人の流れがオスカーニ領に集まっていったのだ。人・物・金とすべてがオスカーニ中心となっていった。
東の小国
「なぜだ。我が国がこの東で盟主であろう。」
「陛下、落ち着きましょう。まだ迷宮がきちんと稼働しておりません。今ならばオスカーニ領を潰せます。」
「おーさすが宰相だな。やれ。」
「わが国だけでは少々手こずりましょう。ですが協力者を募りオスカーニを潰します。」
「任せるぞ。宰相。」
「はっ。」
だがこの動きはロストの予想の範疇であった。
「まさか出陣出来ないのか。」
「宰相閣下、物資が集まりません。国の物資だけでは賄いきれません。協力する国や領主の物資も用意できません。」
「くっ。商人どもめ。」
この事でこの国の信用は地に落ちてしまった。東の同盟がまた一つ減っていったのであった。

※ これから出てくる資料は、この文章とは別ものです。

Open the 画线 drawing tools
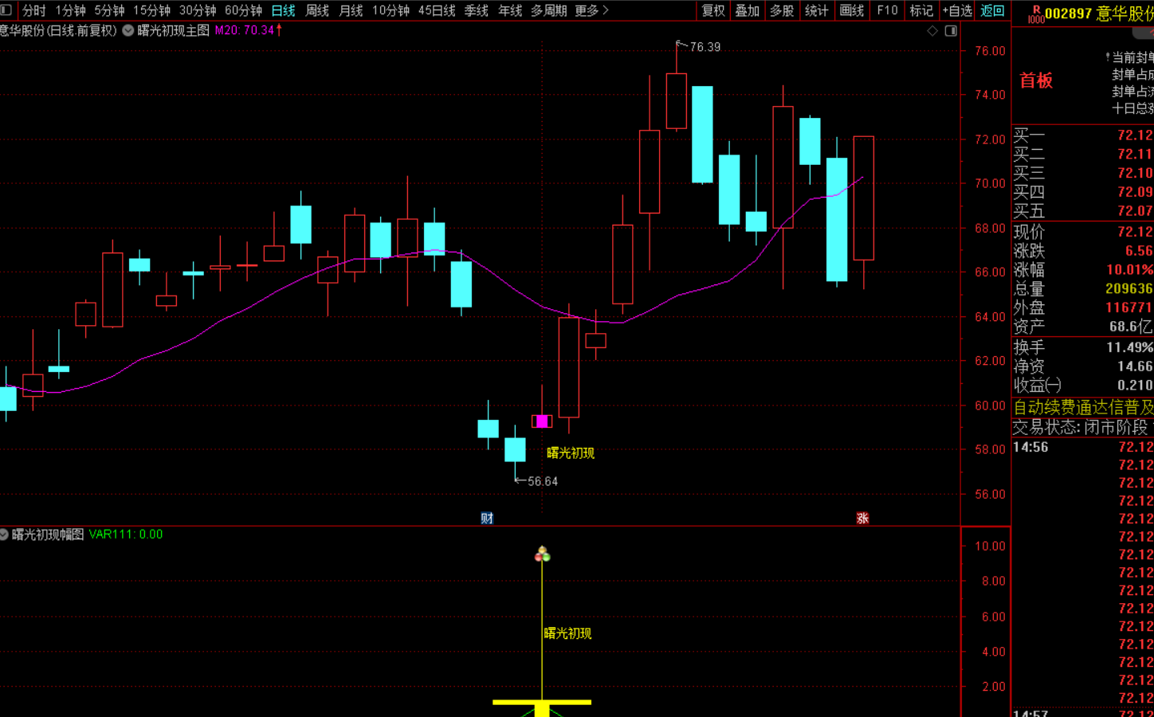Screen dimensions: 1154x717 coord(852,10)
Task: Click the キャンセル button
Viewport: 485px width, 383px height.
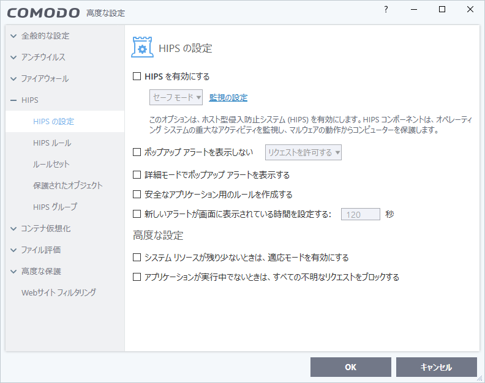Action: pyautogui.click(x=436, y=367)
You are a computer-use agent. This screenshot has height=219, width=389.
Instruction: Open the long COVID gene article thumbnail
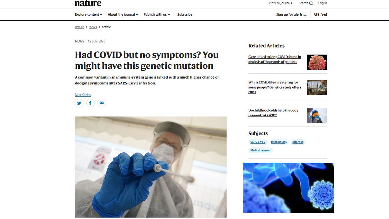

ロストは予想したシナリオであったために、商人たちを動かし小国や領主たちに物資を止める作戦に出たのだ。小国や領主は物資が無ければ戦が出来ないのである。協力した商人たちはオスカーニ迷宮からの利益を天秤にかけ協力する事にしていたのだ。ロストが強制した訳でもないのである。
「商人会の皆さんご協力感謝いたします。」
「なんの何の、オスカーニ卿には迷宮がございます。その恩恵のおこぼれにあずかれるのです。」
「ありがとうございます。商人会の皆さんには迷宮町の店舗出店の許可を出しましょう。」
「「「「おおおおおおおお」」」」」
「流石オスカーニ卿ですな。話が早い。」
「これからも良しなにお願いいたします。」
「まだまだこれからですよ、オリオンとの交易も始まります。一つの迷宮の利益など吹っ飛びますよ。」
「真でしょうか。あのオリオンの魔化製品が手に入るのですか。」
「入ります。オスカーニ商会を通じて各商会に手数料1%で卸します。」
「ななななんと手数料1%ですか。ぜぜ是非お願いいたします。」
東の商人たちは世界中をまたにかけた商売をするようになっていくのであった。